Monday, June 14, 2010

Mix it Up Mondays: S.L.C.- Disparities in Healthcare in Urban America

Our next guest writer for Mix It Up Mondays is S.L.C. one of the bloggers from In Poppy's Closet

In “Mama Might Be Better Off Dead” Laurie Kaye Abraham follows one Chicago family’s struggle to receive adequate medical care using the system. Abraham shows the glaring errors in the United States healthcare system as a whole, but especially for the poor who must constantly attempt to navigate all the red tape that comes along with relying on Medicare.  The book delineates a failing system whose consumers are not only becoming sicker and sicker, but younger and younger, which results in an extreme increase in young Black women being responsible for the care of a whole range of family members/problems.  The health tribulations that the Banes face, from husband Robert’s kidney troubles, to grandmother Cora’s several chronic conditions, and the fight to vaccinate the children are the same for millions of poor families across the nation who lack the education, resources, and time to properly care for themselves. 

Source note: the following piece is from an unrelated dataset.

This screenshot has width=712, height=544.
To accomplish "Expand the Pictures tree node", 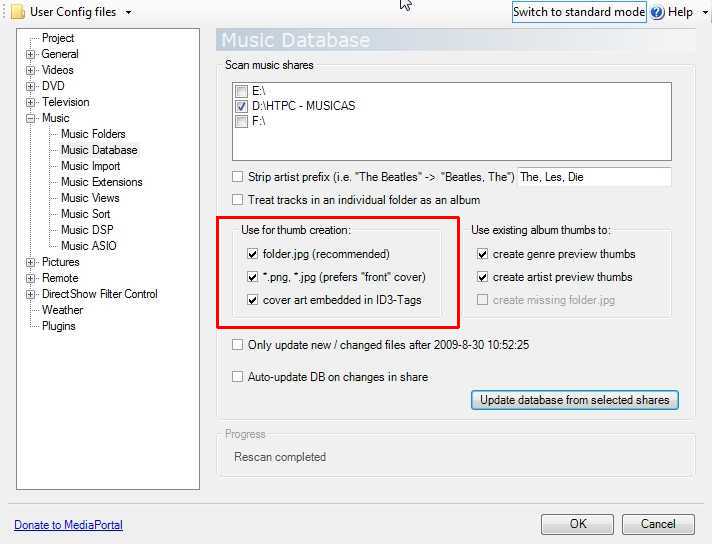I will click(x=31, y=262).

Age is very much an important factor in Laurie Kaye Abraham’s analysis of the poor and healthcare. The Banes family in general is relatively young, and considering the age of the members on a whole suffers from very poor health.  The diseases that they are experiencing “among poor and blacks they {diabetes, high blood pressure, heart disease] are more accurately called diseases of middle- aging,” (19) as opposed to affluent whites where they just come along with the aging process. In addition to issues arriving at a younger age, evidently the burdens of caring for the ill fall often times on young Black women. In the case of the Banes’ Jackie is responsible for the care of her grandmother, husband, and after her grandmother passes her father, not to mention her three young children.

 Irregular care is the cause for the rise in medical problems in many youthful African Americans.  Many of the poor do not have access to regular appointments and checkups, so often times problems are not noticed until they have exacerbated to the point of being uncareable, or in the case of the Banes’ too expensive to properly treat. There is this idea of not being sick enough to receive care, and instead waiting until they get to a point of hospitalization to seek treatment.  Abraham explores the usage of the emergency room as a doctor’s office in many poor urban areas.  She notes that “the emergency room is where the inequities and distortions of a health-care nonsystem—one driven more by patients’ ability to pay than by their medical need—are most obvious” (93).  Gross underfunding and understaffing contribute to the hectic atmosphere of the emergency room, and often lead to inefficiency and improper diagnosis or treatment plans.

If there is one thing that the reader takes from this book, it is that “many poor blacks do not understand the gravity of their situation, and doctors do not properly explain to them their condition or how the medicines work” (33). It is clear that a lack of education and time are clear factors here on the end of the patients and physicians. Patients often do not understand that something such as high blood pressure can lead to diabetes, which could eventually lead to forced amputation. More often than not doctors are not taking the time to properly explain the seriousness of an illness, or how it can be abated with proper treatment and medication.  Perhaps with education patients and their families would take care to seek treatment before the situation becomes dire. Of course, it is clear that money is the most important factor that is keeping many poor African Americans from receiving the proper healthcare that they deserve.

For many families like the Banes’ the caregivers, in this case Jackie, do not properly understand the programs that are available to them that would abate some of the homecare expenses that they provide for their sick family members. For Jackie, her days revolve around worries on stretching her welfare and her mother’s social security money to accommodate all of the families basic needs in addition to healthcare.  While Jackie would love to get off welfare and make a better life for her and her family unfortunately that is just not an option.  “When Jackie and other poor mothers get job opportunities, they must weigh whether they can afford to leave welfare and lose the automatic Medicaid coverage for themselves and their children” (257).  The care her mother needs is extensive, but Jackie does not know that there are welfare options that would offer her homecare, or extra money towards her mother’s care.  Many times, women like Jackie are too tired, too overworked, too poor, too stretched-to-the-limit to spend the time learning how to milk everything they can get from the system.

North Lawndale, Chicago might as well be any major, poor, urban area in the United States in Laurie Kaye Abraham’s “Mama Might Be Better Off Dead”. By following the Banes family Abraham exposes the great disparities prevalent in the American health care system, and the hopelessness that comes with trying to operate literally and figuratively within the bureaucracy of Medicare. The book dispels any preconceived notions about welfare and those who are dependant on it, by showing the reader just how hard it is to receive adequate medical care in the United States. Jackie Banes represents the poor Black women essentially doing what she has to do to get by. Every day is a struggle, and they live in constant fear that their benefits will be cut in any form, and that they will no longer be able to support their families. “Mama Might Be Better Off Dead” demands for massive reform in not just the healthcare system, but also the way in which we look at healthcare as a commodity for the affluent in the United States; the only developed nation besides South Africa that does not find a way to provide its citizens with some sort of basic medical care.